Why is it considered cheating? as opposed to what which wouldn't be cheating?

Also what programs you rec for the above mentioned manouvres?
 
Bussdriver, although I appreciate your input I think you are a little biased and closed minded with regards 'the right way of doing things'. You speak as though using a drum controller is inferior. Now I don't want to start an argument over it :) but that was just the tone I got from your posts. Now I don't speak with any authority one way or the other I just don't wanna be boxed in by the man, man. :) Like I say though, I still appreciate the input.

Hey hey,

like i often say, forum conversation can lead to misunderstanding.

I don't disregard people doing things in different way of mine. On the contrary, i take look at everything happening on the subject to find information etc...
If you re read, i think you will see that i generally point that it's "imo" and not a general fact.
But when somebody come saying he begins and want basic advice, i try to give him the pros and cons about what he's saying.
I think i never says things like "that sucks".
The argument came finally between Innovine and me about our conception of live and production.

But what i wanted to say to you simply is that a pad wouldn't break your key hitting routine. You just will hit on something looking different. And that you will surely have to do click and drag after that anyhow.
The aim wasn't to say that if you do that you suck.
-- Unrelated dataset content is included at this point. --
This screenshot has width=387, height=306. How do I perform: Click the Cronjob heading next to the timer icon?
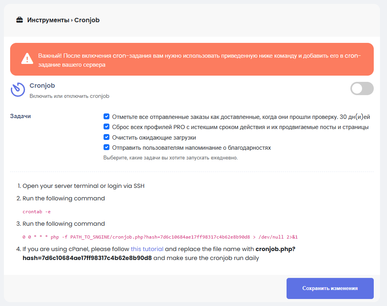click(42, 86)
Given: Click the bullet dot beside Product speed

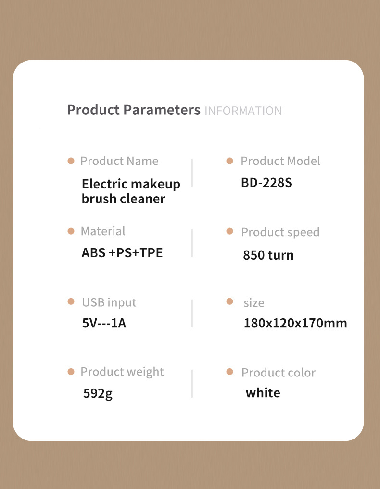Looking at the screenshot, I should click(229, 231).
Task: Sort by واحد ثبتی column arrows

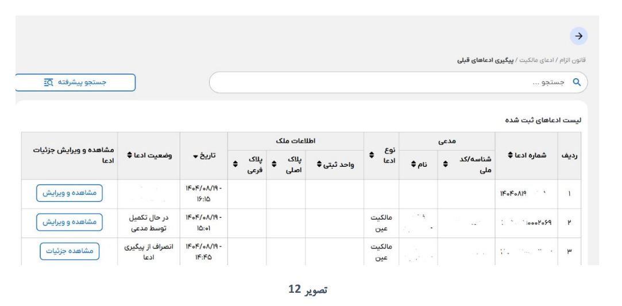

When i said that mouse dragging is the best imo, it meant IMO first and then i explained why.
After that everybody is free to do what he wants and i don't spit on them at all!

Hope you will find what suit you best.
 
i find it cheaty beceause i really want to source all my samples myself. pro sample packs are cheating. well not really, its not a fact or anyhting, its just a feeling i have in the back of my head. which is why its taken me forever to take advantage of pro sample packs. i do now though, i feel a combo of vinyl crate digging sampling the obscurest shit possible and combining that with real clean ass pro samples gives a good sound. this might seem obvious to you but it took me ages to realize a combination of both worlds is the answer. it was an ego thing i imagine.

compresseion and reverb and that but its more for the aesthetic. you might need compression on that snare to make it bigger and another one for snappiness but long as your sample selection is tight its more an aesthetic than anything else. they are of course great when working on your mixdown but for the sounds themselves they are not always necessary.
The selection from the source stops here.